▶ _Activity_: Everything from the line containing "The height and width of the screenshot is (455, 650)." through the line containing "You are a computer-use agent. This" should be repeated exactly, and nothing else from the data.

▶ _Available records_:
-*-

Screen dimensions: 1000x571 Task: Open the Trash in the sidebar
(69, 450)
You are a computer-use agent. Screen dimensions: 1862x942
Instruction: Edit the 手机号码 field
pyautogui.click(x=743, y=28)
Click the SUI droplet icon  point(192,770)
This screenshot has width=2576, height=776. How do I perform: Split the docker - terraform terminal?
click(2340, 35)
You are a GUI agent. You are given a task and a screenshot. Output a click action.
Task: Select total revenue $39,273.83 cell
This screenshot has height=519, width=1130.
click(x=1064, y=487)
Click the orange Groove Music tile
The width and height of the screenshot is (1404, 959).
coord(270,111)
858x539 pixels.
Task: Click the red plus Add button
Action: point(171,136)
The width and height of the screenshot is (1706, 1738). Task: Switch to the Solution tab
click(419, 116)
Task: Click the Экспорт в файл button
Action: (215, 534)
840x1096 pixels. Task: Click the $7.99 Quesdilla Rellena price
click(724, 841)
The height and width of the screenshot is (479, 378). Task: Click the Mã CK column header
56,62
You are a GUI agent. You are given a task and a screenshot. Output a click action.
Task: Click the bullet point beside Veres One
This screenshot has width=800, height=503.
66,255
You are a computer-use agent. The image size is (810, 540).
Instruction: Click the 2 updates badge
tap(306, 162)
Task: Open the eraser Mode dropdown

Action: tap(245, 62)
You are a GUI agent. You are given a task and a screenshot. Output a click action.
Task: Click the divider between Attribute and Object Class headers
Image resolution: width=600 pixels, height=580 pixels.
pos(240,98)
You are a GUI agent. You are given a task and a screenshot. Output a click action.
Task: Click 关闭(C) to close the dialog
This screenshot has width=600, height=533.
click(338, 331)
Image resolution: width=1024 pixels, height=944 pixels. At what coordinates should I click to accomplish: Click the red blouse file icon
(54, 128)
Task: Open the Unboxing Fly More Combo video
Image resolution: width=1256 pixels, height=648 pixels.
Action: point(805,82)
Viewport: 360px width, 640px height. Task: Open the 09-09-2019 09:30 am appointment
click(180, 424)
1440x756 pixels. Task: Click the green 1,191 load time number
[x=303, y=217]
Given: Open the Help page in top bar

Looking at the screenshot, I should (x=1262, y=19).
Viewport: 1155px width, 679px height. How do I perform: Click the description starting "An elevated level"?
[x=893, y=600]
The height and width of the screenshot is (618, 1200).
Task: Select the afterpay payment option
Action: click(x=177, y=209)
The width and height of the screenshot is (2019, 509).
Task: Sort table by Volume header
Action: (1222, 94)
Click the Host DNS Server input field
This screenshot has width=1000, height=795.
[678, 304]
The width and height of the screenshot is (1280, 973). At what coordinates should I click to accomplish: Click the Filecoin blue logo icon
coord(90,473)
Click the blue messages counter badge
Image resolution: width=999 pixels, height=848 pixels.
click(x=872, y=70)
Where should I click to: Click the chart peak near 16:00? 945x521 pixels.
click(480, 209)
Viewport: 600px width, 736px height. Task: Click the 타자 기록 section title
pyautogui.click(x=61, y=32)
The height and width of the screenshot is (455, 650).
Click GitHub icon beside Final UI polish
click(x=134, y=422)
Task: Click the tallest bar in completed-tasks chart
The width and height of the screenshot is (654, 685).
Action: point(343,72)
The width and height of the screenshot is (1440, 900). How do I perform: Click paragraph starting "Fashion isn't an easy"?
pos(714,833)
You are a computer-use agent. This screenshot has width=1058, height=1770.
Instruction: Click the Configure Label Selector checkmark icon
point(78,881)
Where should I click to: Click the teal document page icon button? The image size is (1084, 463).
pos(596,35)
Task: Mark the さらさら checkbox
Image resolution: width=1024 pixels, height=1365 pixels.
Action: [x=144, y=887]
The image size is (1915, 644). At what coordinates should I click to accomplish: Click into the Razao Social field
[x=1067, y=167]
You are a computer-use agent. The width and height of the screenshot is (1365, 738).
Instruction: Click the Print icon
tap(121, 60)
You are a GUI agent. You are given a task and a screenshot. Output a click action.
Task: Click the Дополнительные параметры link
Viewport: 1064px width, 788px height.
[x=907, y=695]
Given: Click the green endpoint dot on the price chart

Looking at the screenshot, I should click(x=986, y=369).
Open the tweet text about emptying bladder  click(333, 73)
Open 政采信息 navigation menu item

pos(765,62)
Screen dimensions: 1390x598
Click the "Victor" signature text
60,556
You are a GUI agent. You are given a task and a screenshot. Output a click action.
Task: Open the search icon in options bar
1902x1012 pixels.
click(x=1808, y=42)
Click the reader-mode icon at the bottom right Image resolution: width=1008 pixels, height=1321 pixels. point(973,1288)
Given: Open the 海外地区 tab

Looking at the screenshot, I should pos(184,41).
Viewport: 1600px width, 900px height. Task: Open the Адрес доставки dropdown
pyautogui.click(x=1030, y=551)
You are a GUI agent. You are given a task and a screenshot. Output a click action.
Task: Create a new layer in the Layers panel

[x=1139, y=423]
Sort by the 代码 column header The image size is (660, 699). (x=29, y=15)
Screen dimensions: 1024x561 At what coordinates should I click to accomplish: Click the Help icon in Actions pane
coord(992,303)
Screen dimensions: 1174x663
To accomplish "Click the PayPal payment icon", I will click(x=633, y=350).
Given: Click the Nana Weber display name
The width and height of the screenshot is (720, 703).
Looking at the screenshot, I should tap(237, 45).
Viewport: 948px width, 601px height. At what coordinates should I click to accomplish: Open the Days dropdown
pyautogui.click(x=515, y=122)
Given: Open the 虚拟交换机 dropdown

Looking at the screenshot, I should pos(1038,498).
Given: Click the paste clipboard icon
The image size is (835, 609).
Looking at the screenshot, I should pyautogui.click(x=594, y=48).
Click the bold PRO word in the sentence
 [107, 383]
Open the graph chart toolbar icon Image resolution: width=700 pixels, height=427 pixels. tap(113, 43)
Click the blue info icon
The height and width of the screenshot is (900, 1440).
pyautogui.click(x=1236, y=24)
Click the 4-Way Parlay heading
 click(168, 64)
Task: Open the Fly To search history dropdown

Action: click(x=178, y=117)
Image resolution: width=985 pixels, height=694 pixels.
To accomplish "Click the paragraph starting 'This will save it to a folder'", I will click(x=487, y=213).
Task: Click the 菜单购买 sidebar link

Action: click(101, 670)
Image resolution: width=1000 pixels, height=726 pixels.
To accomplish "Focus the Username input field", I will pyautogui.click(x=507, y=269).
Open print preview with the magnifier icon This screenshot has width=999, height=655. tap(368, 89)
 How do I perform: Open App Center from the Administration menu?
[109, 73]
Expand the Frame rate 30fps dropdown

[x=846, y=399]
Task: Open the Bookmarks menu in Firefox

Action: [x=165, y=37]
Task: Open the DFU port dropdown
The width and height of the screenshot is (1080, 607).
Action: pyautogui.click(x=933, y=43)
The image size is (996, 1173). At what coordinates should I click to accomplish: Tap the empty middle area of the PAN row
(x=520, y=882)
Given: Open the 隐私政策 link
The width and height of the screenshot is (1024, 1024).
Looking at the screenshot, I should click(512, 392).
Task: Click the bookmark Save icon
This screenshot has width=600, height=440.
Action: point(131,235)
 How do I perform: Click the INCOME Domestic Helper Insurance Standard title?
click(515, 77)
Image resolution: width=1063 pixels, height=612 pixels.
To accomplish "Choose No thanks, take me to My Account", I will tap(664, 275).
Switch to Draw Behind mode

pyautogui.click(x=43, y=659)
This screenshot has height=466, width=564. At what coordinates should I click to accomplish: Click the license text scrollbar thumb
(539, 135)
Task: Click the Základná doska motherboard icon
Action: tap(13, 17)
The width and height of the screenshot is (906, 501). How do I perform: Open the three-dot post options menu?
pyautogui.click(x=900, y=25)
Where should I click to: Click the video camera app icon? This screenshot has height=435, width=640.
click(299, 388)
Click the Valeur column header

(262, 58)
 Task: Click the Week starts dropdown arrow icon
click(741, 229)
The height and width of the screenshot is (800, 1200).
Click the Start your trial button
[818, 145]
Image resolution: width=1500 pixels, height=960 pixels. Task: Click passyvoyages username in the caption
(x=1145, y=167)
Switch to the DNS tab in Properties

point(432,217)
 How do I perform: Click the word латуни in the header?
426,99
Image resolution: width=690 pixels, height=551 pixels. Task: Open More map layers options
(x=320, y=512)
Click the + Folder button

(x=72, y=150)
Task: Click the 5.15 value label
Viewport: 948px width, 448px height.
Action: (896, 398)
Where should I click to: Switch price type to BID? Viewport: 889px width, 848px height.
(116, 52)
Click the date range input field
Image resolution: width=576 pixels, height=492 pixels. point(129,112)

-*-

▶ _Written response_:
The height and width of the screenshot is (455, 650).
Click GitHub icon beside Final UI polish
click(x=134, y=422)
Task: Click the tallest bar in completed-tasks chart
The width and height of the screenshot is (654, 685).
Action: point(343,72)
The width and height of the screenshot is (1440, 900). How do I perform: Click paragraph starting "Fashion isn't an easy"?
pos(714,833)
You are a computer-use agent. This screenshot has width=1058, height=1770.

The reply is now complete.